WHAT YOU SHOULD DO
Retype each record exactly; no pictures.

··· INFORMATION GIVEN ···

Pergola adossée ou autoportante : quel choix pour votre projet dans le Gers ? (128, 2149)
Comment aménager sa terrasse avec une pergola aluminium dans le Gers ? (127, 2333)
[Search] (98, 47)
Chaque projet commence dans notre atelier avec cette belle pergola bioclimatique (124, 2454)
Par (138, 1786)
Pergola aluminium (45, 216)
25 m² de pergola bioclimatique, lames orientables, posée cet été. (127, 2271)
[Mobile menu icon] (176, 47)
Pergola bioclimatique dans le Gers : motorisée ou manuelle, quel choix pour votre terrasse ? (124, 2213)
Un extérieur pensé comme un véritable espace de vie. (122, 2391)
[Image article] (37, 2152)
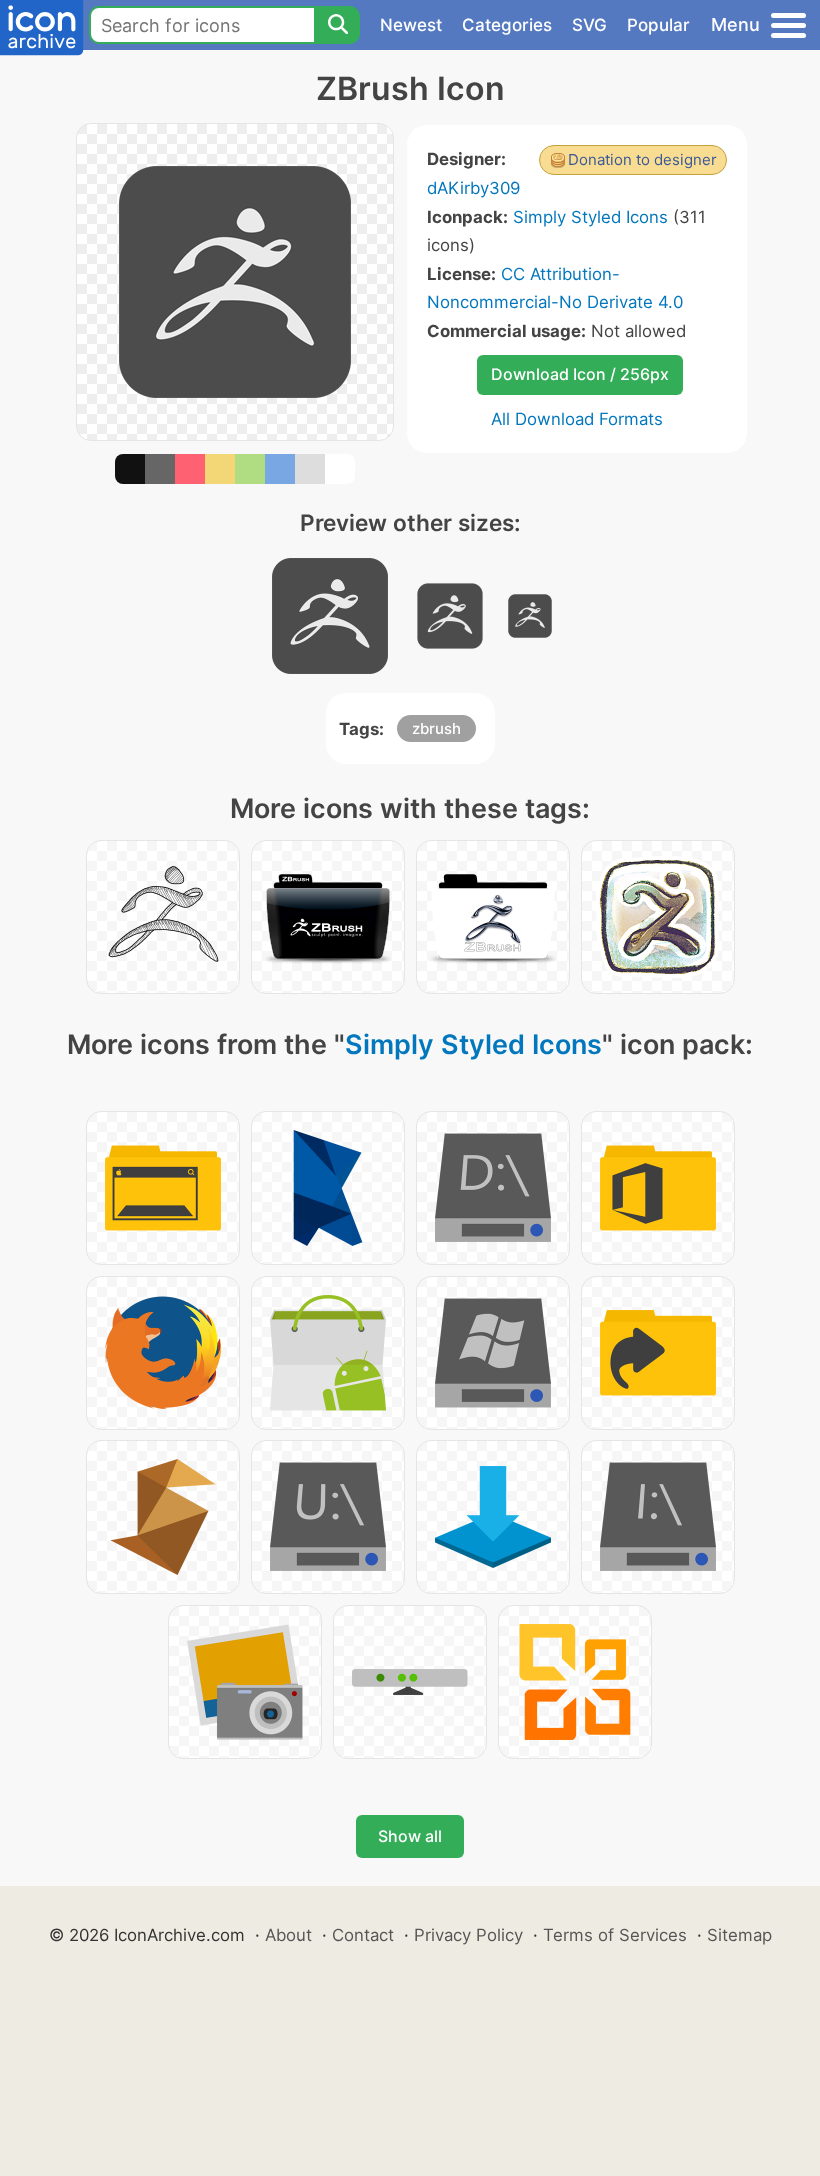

···

RESPONSE TO THIS EXERCISE
Pergola adossée ou autoportante : quel choix pour votre projet dans le Gers ? (128, 2149)
Comment aménager sa terrasse avec une pergola aluminium dans le Gers ? (127, 2333)
[Search] (98, 47)
Chaque projet commence dans notre atelier avec cette belle pergola bioclimatique (124, 2454)
Par (138, 1786)
Pergola aluminium (45, 216)
25 m² de pergola bioclimatique, lames orientables, posée cet été. (127, 2271)
[Mobile menu icon] (176, 47)
Pergola bioclimatique dans le Gers : motorisée ou manuelle, quel choix pour votre terrasse ? (124, 2213)
Un extérieur pensé comme un véritable espace de vie. (122, 2391)
[Image article] (37, 2152)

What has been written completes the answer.